- Analysis of the Case
The case of Kmart is shocking and an eye opener too, with regard to the state of an organization that brings doom to itself. The case provides many insights not only about the inventory management but also about the mindset of the management that are likely to damage a once successful company. Every business has key business activities and units of measurements unique to the business. The top management is supposed to pay close attention to them and organize their work to maintain what is optimum for their business. Kmart chose wrong units of measurements and ignored the right ones. One of the wrong methods that were applied was entrusting enormous powers in the hands of stores manager to make orders for merchandise and to calculate profitability based on the purchases rather on the sales. The mentality of top management that ‘the store-manager-knows-best’ contributed to Kmart’s bankruptcy.
A store manager in Kmart was remunerated and paid incentives on the profitability of the store, based on a crude formula called ‘theoretical gross’. This was a static approach to calculating the profits and in rewarding the store managers and this system alone has eroded millions of dollars from the capital of Kmart. The main business measure to be used in assessing supermarket business is the sales per square feet, Kmart just did not focused on it, while Wal Mart was mainly managing sales per square foot. Stocking merchandise was another issue Kmart failed to recognize, it never segregated the slow moving items from the fast moving and also did not provide enough shelf space for the fast moving items (again related to managing sales per square foot).
It was not just the lack of inventory management that made Kmart bankrupt; the mindset of the leaders and the key people within played a major role in the collapse of this great business empire. One obvious factor was that stubbornness to reject the key data on sales, margins, profitability of the merchandise etc. The managers were reluctant to follow the reports that were contrary to their practices. Second disastrous mindset was the habit of initiating a program and then abandoning midway without a proper analysis. At least four initiatives were killed before it could give the positive results. The VCR program was one such initiative that was showing signs of recovery, but got disowned.
On the other hand Wal-Mart built its business on solid inventory management and discipline of managing sales per square foot. It developed and strengthened systems for ordering on-time merchandise. Also they planned their transportation systems to get the products to the stores quicker. This helped in generating more sales, customers always found what they wanted in the store.

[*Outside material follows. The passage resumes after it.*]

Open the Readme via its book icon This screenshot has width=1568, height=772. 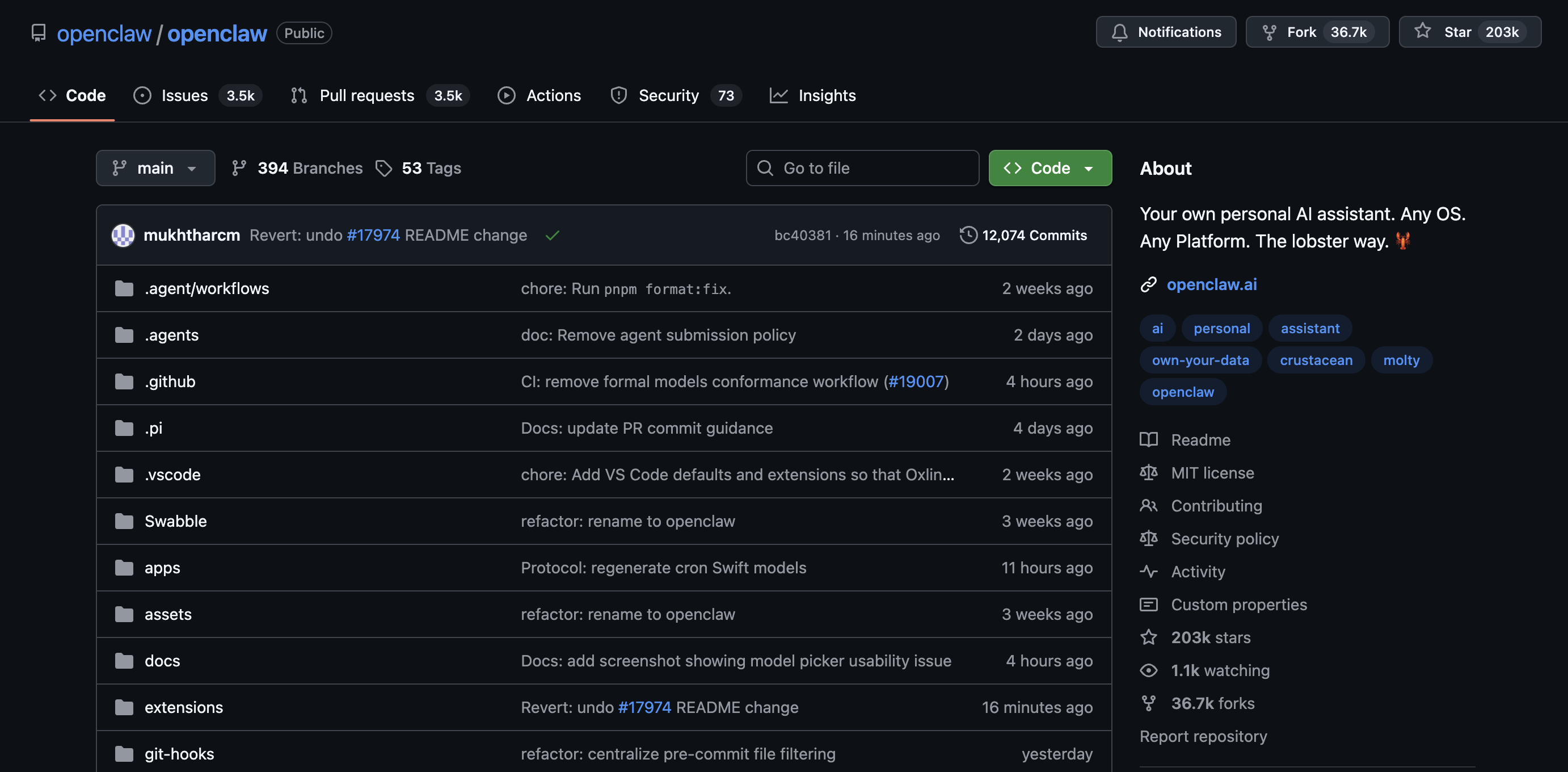point(1150,439)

- Analysis of the Sales data
The attached file shows a cluster of 15 products having high volume, higher margins and higher revenues. Managing the merchandise of these products can enhance the store management, customer satisfaction and the profitability of the store. There is one product (1114) which sells in low volume but brings in high revenues and margins. If the company can take a special promotion for this product the company can earn higher profits. In the index cluster (high revenue, high volume, high margins) of this retail outlet, there are four products that are in decline stage, which need to be observed on day to day basis and ordered as per the trend in daily sales. Also the substitute product / new generation product that fulfill the function of this product should be identified for including in the merchandise. There is one product (1754) which is present in the index cluster that has demand only for a month. An in depth analysis of the customers is required in planning for this product such as buying pattern of the customers, the profile of the customers, and competitive product analysis too. ABC and Pareto analysis has tremendous potential to help a retail business that carries huge inventory and multiple product categories.